Record excerpts
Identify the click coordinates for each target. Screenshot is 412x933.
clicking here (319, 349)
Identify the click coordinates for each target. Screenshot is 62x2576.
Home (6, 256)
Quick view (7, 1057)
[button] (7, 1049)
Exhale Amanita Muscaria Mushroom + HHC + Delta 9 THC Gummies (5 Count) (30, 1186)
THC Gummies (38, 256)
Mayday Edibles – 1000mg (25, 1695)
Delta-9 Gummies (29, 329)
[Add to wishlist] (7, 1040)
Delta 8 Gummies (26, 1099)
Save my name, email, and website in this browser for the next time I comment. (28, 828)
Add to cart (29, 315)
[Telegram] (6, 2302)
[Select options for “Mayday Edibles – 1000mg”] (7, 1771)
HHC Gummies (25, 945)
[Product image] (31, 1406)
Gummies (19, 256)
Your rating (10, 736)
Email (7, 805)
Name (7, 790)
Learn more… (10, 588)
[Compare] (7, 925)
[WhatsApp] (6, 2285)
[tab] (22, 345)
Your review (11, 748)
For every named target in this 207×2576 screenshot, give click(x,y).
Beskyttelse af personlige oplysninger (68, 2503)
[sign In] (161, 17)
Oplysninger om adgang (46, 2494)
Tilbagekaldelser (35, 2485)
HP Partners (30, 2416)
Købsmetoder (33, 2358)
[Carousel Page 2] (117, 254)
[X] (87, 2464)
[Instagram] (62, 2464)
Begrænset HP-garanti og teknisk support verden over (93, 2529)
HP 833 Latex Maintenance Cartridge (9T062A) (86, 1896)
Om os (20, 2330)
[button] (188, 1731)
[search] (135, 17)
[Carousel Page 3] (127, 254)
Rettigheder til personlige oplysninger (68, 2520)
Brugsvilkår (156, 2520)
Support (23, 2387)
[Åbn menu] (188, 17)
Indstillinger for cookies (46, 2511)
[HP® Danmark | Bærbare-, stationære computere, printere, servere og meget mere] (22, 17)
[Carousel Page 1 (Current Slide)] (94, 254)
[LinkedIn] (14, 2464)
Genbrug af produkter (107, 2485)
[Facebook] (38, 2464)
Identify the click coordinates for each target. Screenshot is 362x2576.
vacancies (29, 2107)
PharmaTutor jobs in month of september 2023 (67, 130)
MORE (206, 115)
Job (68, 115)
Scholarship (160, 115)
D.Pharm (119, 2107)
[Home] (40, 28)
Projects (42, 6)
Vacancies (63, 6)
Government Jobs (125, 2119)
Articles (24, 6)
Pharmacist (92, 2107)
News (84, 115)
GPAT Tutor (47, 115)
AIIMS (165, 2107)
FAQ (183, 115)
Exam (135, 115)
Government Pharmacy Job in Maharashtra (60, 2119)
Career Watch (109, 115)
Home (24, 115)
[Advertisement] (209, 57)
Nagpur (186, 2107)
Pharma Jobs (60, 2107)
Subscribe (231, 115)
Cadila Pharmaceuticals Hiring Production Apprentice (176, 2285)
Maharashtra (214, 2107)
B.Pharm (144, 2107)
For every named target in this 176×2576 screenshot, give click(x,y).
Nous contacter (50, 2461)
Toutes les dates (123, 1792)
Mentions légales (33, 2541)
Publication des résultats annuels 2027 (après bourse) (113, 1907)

Required action
Copy exactly the stretch of data above from the line with "[Product image] (31, 1406)" through the line with "Rettigheder til personlige", and omit all other lines.

Result of this task
[Product image] (31, 1406)
Gummies (19, 256)
Your rating (10, 736)
Email (7, 805)
Name (7, 790)
Learn more… (10, 588)
[Compare] (7, 925)
[WhatsApp] (6, 2285)
[tab] (22, 345)
Your review (11, 748)
For every named target in this 207×2576 screenshot, give click(x,y).
Beskyttelse af personlige oplysninger (68, 2503)
[sign In] (161, 17)
Oplysninger om adgang (46, 2494)
Tilbagekaldelser (35, 2485)
HP Partners (30, 2416)
Købsmetoder (33, 2358)
[Carousel Page 2] (117, 254)
[X] (87, 2464)
[Instagram] (62, 2464)
Begrænset HP-garanti og teknisk support verden over (93, 2529)
HP 833 Latex Maintenance Cartridge (9T062A) (86, 1896)
Om os (20, 2330)
[button] (188, 1731)
[search] (135, 17)
[Carousel Page 3] (127, 254)
Rettigheder til personlige oplysninger (68, 2520)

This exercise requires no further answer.